==== DATA EXTRACTS ====
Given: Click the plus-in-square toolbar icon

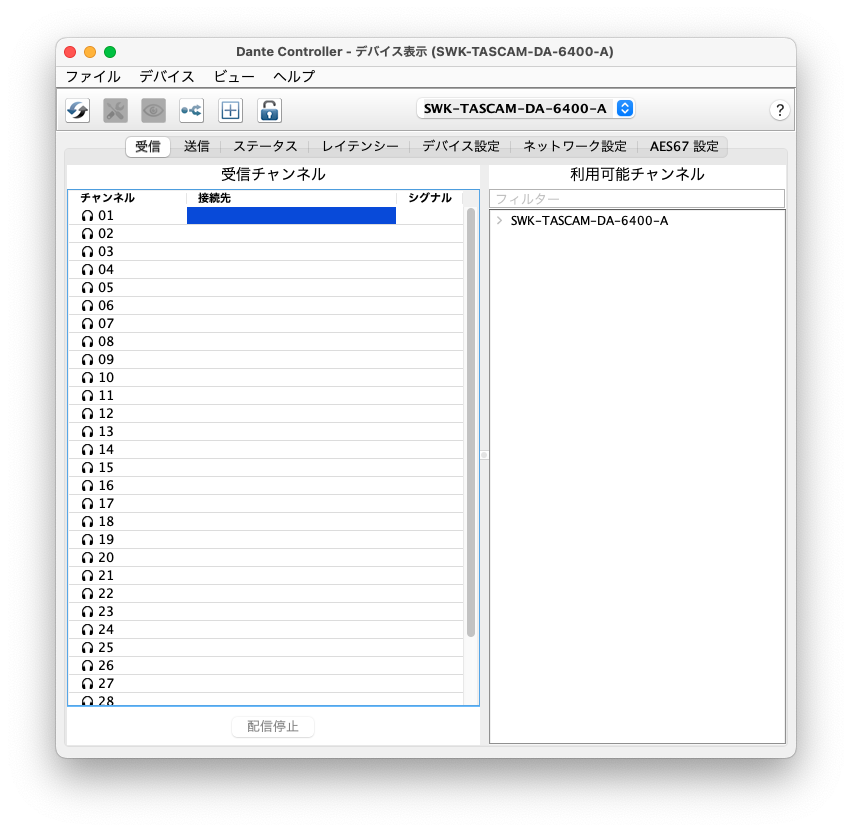Looking at the screenshot, I should [x=231, y=110].
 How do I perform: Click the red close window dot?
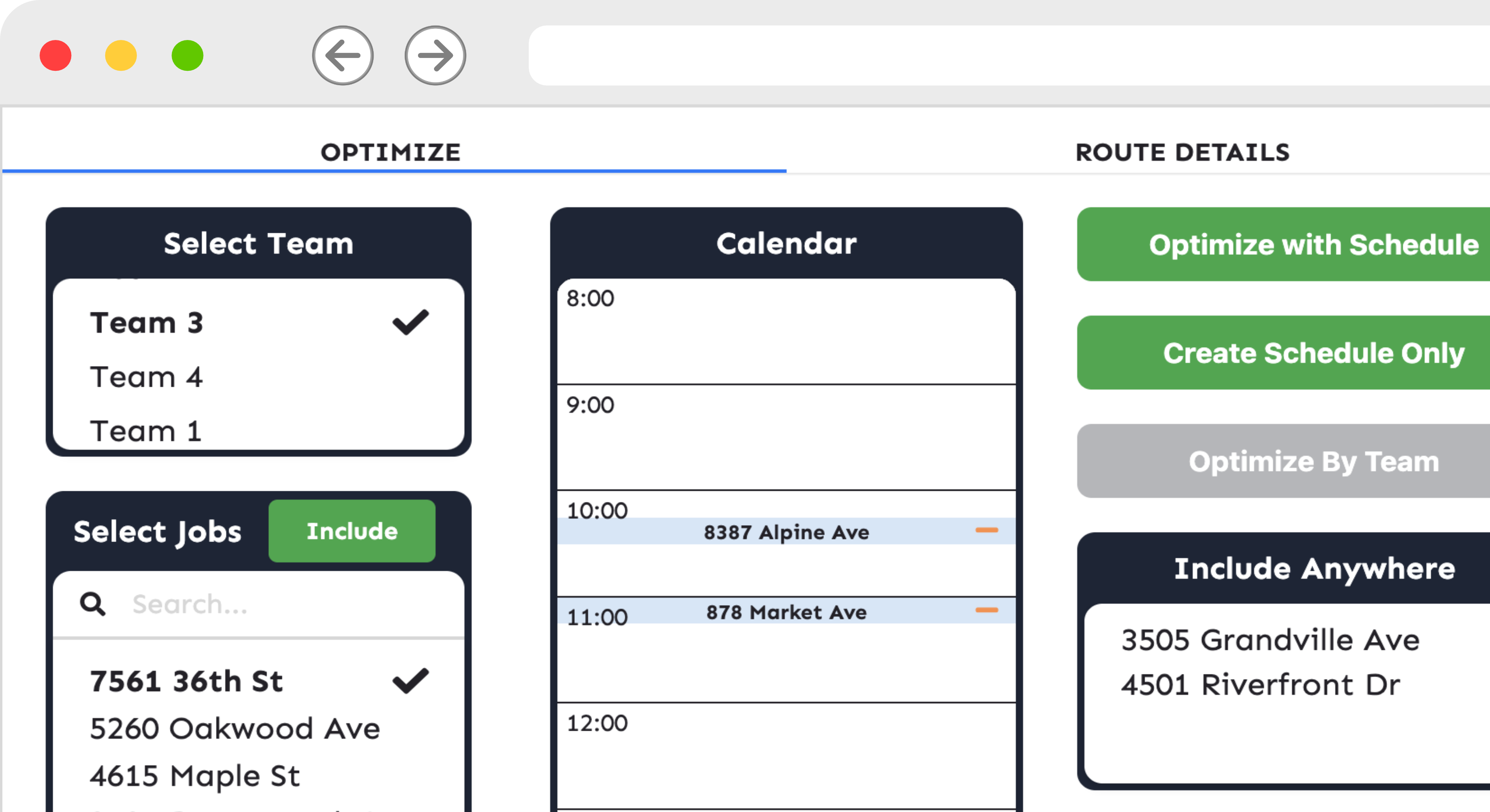(56, 56)
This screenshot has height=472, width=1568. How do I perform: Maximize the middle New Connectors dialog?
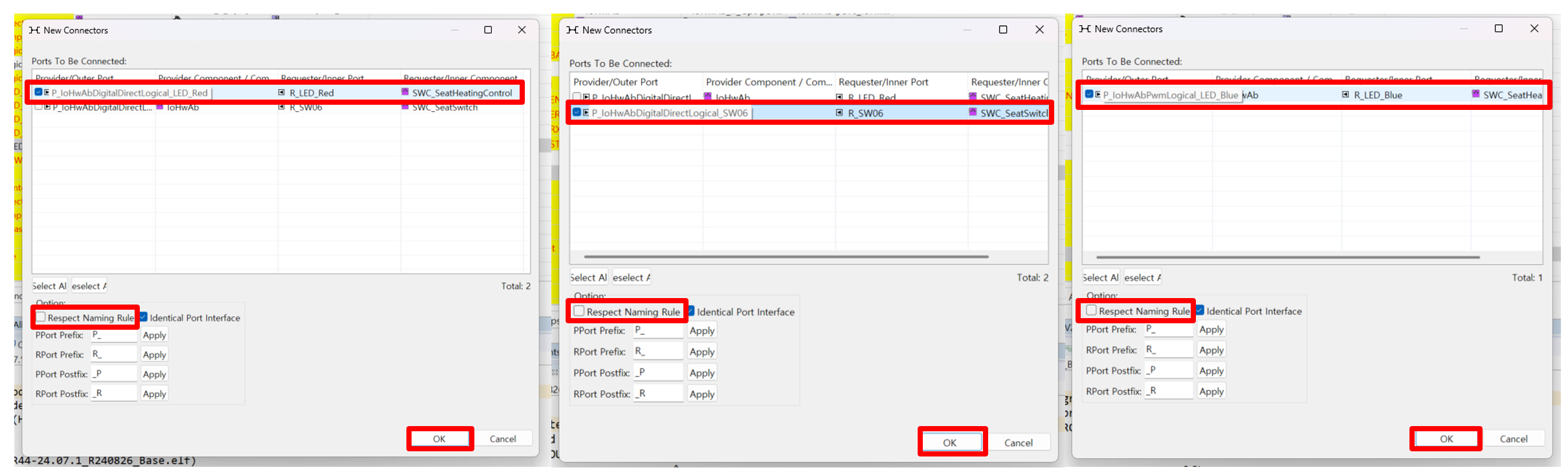click(1003, 30)
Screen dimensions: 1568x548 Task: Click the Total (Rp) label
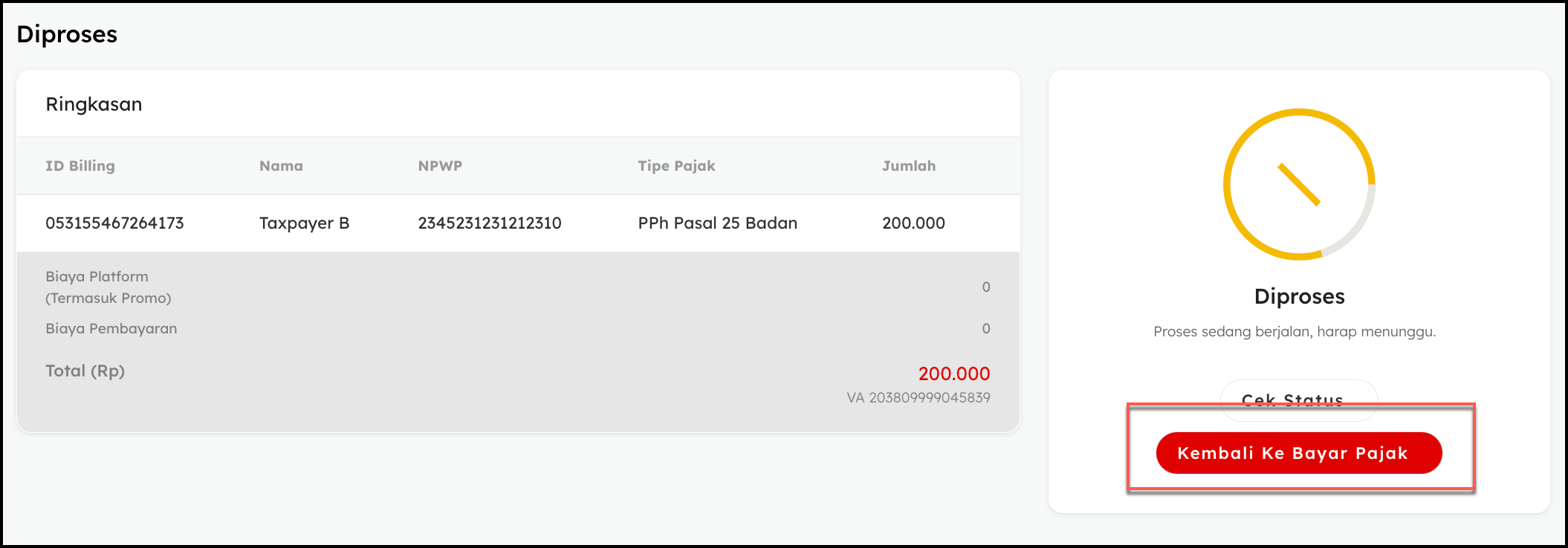pyautogui.click(x=85, y=371)
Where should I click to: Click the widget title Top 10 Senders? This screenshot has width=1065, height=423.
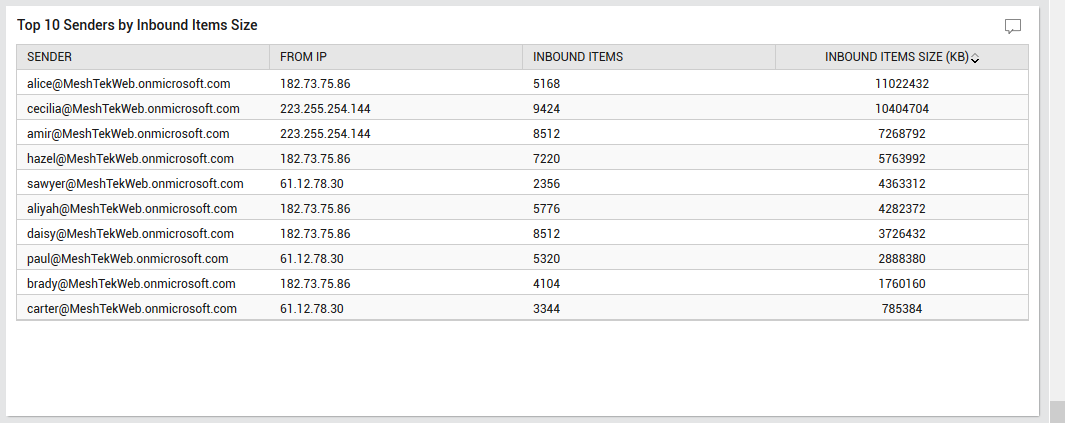pyautogui.click(x=137, y=25)
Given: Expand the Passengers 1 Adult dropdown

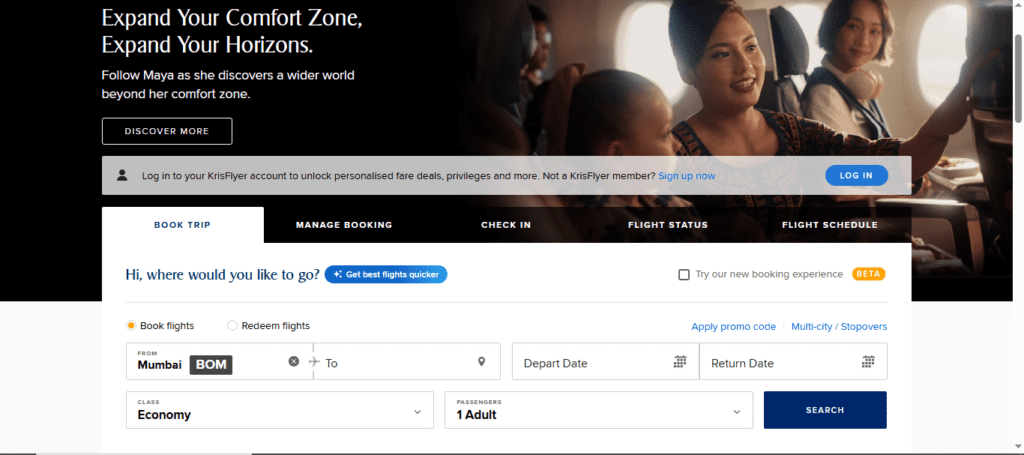Looking at the screenshot, I should [736, 411].
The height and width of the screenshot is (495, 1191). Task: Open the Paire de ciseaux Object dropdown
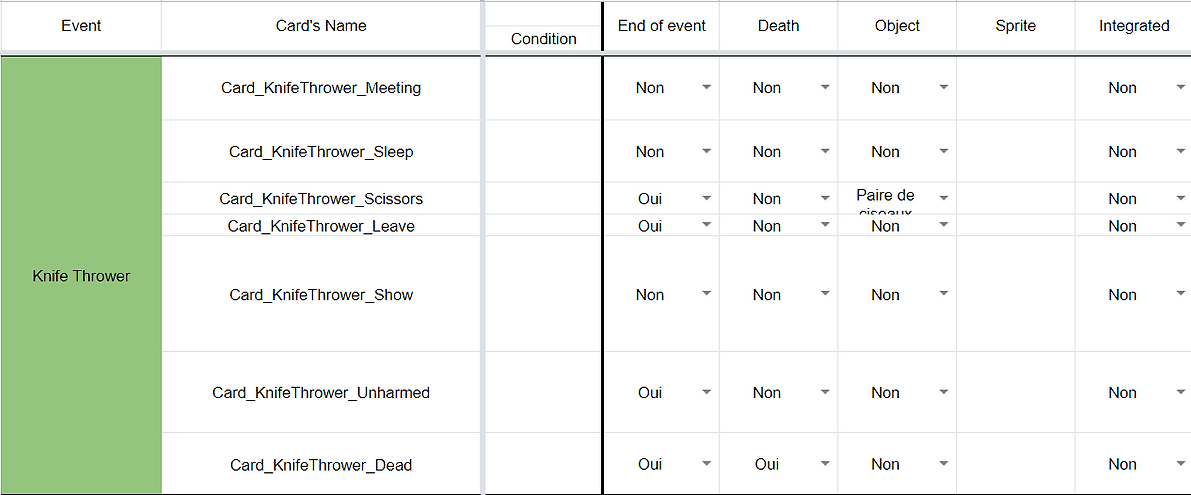pos(943,198)
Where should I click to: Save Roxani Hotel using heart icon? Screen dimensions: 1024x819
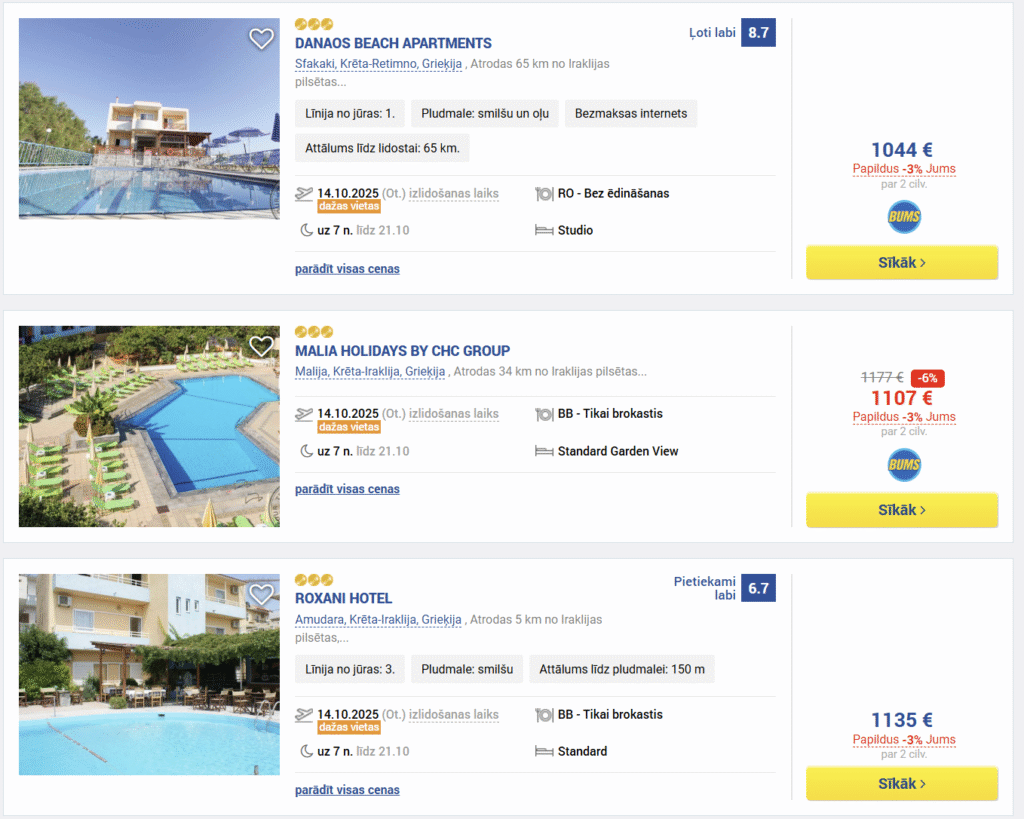click(x=261, y=594)
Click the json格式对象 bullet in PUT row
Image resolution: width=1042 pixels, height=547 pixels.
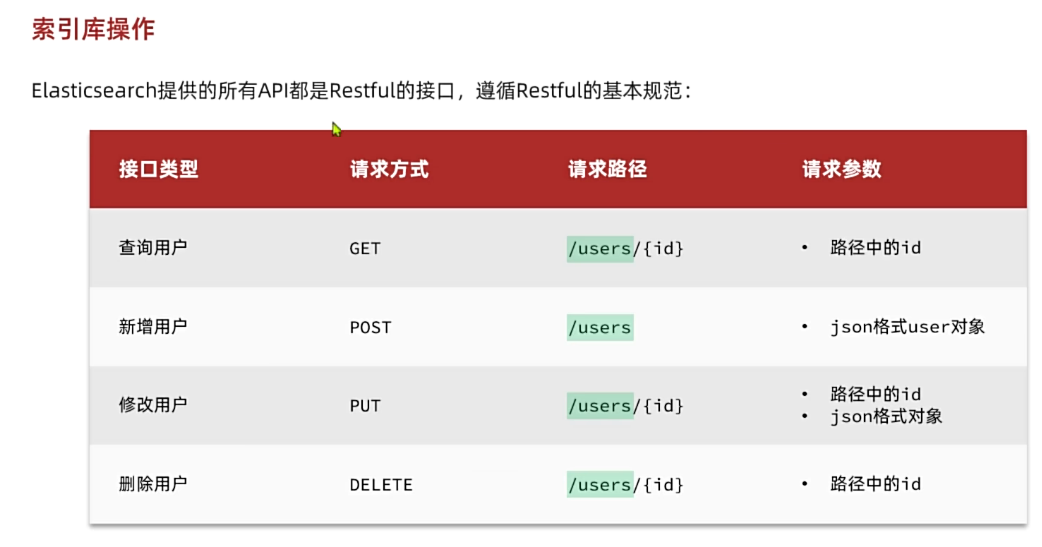[886, 416]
====
WORK INSTRUCTIONS
Would you restate, word for word and with no pictures, only the lines from the opening of the material through the line with "Click the json格式对象 bullet in PUT row", both included?

TASK ANSWER
Given: Click the plus-in-square toolbar icon

Looking at the screenshot, I should [x=231, y=110].
 How do I perform: Click the red close window dot?
(56, 56)
This screenshot has height=472, width=1568. How do I perform: Maximize the middle New Connectors dialog?
click(1003, 30)
Screen dimensions: 1568x548 Task: Click the Total (Rp) label
pyautogui.click(x=85, y=371)
Where should I click to: Click the widget title Top 10 Senders? This screenshot has width=1065, height=423.
pyautogui.click(x=137, y=25)
Given: Expand the Passengers 1 Adult dropdown

Looking at the screenshot, I should [736, 411].
The height and width of the screenshot is (495, 1191). Task: Open the Paire de ciseaux Object dropdown
pos(943,198)
Where should I click to: Save Roxani Hotel using heart icon? Screen dimensions: 1024x819
click(x=261, y=594)
Click the json格式对象 bullet in PUT row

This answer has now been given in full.